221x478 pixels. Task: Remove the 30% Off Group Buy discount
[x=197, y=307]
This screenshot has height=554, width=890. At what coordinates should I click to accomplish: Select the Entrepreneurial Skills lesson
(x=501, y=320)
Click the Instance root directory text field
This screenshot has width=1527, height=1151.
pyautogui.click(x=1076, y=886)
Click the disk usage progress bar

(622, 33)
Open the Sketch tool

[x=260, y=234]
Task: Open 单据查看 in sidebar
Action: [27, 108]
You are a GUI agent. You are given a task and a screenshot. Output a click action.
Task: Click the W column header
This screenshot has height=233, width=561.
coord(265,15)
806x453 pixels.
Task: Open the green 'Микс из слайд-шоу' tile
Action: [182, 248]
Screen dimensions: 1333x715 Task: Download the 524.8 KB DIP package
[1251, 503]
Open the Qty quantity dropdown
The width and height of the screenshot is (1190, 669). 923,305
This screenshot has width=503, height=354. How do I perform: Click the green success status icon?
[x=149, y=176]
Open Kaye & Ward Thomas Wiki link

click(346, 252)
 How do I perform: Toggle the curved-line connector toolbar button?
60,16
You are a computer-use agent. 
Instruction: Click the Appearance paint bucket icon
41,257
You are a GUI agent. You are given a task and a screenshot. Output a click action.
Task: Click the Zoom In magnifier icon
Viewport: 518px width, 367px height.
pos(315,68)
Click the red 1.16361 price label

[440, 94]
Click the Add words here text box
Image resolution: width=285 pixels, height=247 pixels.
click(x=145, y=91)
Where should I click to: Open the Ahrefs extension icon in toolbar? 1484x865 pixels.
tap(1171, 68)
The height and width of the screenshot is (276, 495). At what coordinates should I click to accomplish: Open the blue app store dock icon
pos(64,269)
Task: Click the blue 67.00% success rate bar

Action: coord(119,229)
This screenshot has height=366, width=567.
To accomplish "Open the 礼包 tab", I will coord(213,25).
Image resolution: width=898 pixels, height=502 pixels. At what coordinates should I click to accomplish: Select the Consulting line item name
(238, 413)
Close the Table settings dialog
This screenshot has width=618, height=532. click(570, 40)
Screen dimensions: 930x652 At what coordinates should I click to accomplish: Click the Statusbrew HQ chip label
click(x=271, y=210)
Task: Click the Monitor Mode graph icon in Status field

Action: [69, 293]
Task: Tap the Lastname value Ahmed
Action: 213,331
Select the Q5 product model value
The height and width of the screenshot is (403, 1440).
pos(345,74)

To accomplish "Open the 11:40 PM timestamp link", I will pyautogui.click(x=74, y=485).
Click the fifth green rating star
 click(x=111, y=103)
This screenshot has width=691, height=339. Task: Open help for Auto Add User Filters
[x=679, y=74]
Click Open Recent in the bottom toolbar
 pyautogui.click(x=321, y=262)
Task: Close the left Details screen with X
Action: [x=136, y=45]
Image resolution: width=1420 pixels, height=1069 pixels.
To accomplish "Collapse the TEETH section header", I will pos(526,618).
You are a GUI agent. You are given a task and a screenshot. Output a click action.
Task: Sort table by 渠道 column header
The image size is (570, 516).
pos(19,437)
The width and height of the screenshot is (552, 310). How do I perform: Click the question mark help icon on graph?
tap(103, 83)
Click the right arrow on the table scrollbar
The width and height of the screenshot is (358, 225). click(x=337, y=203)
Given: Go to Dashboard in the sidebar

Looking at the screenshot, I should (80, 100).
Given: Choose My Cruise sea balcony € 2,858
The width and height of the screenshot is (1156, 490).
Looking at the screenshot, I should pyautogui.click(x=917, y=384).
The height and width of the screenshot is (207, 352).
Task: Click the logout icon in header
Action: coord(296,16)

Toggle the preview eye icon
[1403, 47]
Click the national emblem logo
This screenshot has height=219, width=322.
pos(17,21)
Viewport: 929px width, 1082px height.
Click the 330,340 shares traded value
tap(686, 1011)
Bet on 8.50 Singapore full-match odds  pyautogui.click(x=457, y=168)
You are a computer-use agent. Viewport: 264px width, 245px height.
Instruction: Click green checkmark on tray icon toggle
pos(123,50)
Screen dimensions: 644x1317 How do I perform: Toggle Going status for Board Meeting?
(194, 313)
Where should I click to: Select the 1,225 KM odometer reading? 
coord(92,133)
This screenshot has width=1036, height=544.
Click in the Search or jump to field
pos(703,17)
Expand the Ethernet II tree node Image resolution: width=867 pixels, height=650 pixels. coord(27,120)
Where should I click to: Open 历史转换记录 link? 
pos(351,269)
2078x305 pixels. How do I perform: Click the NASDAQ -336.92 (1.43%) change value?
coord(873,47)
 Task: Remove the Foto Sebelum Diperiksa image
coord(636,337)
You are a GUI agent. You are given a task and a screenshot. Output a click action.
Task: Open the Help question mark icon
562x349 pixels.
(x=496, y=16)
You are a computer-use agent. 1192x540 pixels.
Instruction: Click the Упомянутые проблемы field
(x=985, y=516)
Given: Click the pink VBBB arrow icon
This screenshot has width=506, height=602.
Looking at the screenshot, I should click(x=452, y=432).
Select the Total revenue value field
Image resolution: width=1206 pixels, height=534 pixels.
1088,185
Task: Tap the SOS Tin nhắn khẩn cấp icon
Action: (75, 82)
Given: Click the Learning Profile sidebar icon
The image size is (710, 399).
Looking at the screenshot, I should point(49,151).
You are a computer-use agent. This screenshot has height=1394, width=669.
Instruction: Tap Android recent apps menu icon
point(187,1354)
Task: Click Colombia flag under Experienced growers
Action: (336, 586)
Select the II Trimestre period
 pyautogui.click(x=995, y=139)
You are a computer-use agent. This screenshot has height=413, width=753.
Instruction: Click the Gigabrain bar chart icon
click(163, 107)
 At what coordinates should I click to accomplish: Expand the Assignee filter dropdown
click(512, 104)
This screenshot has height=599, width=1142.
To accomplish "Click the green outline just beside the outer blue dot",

== Exercise ==
Please copy each line from the material above in which the string "computer" appears.

== Task solution ==
You are a computer-use agent. 
You are a computer-use agent. Viewport: 264px width, 245px height.
You are a computer-use agent. 1192x540 pixels.
You are a computer-use agent. This screenshot has height=1394, width=669.
You are a computer-use agent. This screenshot has height=413, width=753.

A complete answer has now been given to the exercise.